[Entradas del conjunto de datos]
= = =
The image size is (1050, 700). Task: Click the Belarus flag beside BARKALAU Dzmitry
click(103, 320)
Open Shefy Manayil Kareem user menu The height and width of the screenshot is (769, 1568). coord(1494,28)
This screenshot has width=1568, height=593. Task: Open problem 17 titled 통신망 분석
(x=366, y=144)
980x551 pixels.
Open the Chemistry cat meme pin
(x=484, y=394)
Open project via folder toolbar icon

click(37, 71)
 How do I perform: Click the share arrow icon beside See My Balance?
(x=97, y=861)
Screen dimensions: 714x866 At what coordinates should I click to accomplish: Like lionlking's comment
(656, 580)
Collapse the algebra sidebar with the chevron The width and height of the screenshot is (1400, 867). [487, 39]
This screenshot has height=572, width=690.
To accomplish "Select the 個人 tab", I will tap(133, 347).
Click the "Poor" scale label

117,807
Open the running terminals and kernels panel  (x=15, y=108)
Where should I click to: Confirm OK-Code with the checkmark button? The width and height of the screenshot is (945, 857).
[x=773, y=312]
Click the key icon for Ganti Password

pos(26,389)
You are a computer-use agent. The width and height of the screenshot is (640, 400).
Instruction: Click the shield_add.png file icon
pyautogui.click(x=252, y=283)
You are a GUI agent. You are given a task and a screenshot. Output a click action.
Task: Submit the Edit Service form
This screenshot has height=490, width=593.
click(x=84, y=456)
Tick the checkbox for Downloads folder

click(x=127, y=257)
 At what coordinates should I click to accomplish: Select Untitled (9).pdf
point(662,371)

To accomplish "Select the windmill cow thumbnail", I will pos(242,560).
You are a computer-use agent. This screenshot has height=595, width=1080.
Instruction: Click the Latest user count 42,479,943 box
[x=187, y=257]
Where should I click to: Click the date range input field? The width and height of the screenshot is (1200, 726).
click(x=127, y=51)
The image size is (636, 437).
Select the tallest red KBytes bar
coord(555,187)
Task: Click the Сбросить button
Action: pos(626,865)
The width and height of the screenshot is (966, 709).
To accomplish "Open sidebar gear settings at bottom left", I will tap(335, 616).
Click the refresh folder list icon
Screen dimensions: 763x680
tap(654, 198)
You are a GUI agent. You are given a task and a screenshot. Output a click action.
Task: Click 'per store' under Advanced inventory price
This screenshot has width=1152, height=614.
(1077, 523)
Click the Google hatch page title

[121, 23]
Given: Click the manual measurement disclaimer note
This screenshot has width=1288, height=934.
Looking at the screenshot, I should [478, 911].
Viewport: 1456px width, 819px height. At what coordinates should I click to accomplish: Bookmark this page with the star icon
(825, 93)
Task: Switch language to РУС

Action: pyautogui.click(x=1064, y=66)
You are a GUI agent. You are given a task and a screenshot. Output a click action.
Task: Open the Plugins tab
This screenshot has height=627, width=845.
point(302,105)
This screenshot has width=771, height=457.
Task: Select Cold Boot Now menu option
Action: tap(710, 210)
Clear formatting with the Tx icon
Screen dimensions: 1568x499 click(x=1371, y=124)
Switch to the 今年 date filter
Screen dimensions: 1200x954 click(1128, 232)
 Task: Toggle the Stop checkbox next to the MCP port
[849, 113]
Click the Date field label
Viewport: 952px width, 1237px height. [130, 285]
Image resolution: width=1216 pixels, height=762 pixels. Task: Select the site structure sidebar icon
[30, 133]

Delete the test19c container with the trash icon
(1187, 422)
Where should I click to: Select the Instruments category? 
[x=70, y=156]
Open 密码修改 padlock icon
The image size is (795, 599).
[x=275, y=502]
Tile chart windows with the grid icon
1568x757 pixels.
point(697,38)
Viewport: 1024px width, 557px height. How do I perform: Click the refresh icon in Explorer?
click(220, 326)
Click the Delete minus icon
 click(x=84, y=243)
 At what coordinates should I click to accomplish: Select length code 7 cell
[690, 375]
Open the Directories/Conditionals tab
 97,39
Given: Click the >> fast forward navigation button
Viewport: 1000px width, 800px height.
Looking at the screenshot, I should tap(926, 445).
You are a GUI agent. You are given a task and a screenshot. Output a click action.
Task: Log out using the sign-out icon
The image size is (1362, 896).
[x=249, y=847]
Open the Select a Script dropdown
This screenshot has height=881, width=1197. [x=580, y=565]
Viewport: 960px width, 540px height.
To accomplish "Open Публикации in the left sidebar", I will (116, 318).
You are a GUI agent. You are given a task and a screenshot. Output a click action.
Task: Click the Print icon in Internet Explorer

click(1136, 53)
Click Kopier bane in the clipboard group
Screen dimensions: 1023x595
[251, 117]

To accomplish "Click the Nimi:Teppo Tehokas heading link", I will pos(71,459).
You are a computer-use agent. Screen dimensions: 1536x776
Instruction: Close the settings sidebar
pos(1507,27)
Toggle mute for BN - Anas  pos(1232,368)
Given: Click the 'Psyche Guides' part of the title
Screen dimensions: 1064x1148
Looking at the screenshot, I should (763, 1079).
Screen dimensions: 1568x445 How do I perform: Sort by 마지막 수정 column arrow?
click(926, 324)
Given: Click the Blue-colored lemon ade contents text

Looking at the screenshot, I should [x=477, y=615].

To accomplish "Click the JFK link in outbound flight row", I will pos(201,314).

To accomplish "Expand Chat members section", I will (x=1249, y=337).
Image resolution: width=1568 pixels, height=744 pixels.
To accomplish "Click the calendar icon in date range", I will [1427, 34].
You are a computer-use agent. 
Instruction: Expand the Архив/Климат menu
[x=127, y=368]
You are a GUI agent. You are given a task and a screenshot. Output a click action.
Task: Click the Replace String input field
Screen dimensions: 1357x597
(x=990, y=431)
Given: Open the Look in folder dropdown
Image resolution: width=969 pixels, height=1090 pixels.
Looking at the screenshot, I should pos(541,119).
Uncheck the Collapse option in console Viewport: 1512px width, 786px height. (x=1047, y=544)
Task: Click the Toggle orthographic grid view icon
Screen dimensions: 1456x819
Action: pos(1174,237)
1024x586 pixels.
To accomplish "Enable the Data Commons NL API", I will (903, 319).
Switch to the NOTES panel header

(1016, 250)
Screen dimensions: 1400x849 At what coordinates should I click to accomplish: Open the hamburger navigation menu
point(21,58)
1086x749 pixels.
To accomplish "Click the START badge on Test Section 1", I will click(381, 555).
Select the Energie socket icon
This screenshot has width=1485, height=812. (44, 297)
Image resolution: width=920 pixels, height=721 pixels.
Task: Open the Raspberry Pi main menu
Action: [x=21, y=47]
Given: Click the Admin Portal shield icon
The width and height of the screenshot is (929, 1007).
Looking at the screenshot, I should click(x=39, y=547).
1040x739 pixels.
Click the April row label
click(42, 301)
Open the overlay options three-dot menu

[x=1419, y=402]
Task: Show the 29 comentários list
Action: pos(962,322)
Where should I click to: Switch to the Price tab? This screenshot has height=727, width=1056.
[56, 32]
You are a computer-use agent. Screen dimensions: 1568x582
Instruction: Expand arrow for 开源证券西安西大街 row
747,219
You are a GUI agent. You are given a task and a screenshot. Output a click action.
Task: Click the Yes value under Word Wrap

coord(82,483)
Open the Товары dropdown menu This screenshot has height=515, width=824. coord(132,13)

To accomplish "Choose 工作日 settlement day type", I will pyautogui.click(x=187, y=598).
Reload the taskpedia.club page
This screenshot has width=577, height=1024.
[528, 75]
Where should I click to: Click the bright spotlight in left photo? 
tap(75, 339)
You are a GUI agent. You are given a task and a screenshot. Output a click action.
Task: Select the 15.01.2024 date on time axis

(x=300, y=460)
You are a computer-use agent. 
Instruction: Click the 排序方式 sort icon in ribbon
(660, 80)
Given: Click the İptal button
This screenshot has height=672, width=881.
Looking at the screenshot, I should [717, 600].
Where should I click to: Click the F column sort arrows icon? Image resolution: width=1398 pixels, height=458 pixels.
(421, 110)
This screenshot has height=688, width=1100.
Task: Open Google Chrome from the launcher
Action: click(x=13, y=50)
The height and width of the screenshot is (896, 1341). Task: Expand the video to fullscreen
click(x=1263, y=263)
= = =
■ Instrucciones de la tarea
Reescribe las líneas que empiezan en la que contiene "Delete the test19c" y terminan en la que contiene "[x=249, y=847]", cambiando "trash" por "garbage" y dejando todo lo demás igual.

■ Solución del problema
Delete the test19c container with the garbage icon
(1187, 422)
Where should I click to: Select the Instruments category? 
[x=70, y=156]
Open 密码修改 padlock icon
The image size is (795, 599).
[x=275, y=502]
Tile chart windows with the grid icon
1568x757 pixels.
point(697,38)
Viewport: 1024px width, 557px height. How do I perform: Click the refresh icon in Explorer?
click(220, 326)
Click the Delete minus icon
 click(x=84, y=243)
 At what coordinates should I click to accomplish: Select length code 7 cell
[690, 375]
Open the Directories/Conditionals tab
 97,39
Given: Click the >> fast forward navigation button
Viewport: 1000px width, 800px height.
Looking at the screenshot, I should tap(926, 445).
You are a GUI agent. You are given a task and a screenshot. Output a click action.
Task: Log out using the sign-out icon
The image size is (1362, 896).
[x=249, y=847]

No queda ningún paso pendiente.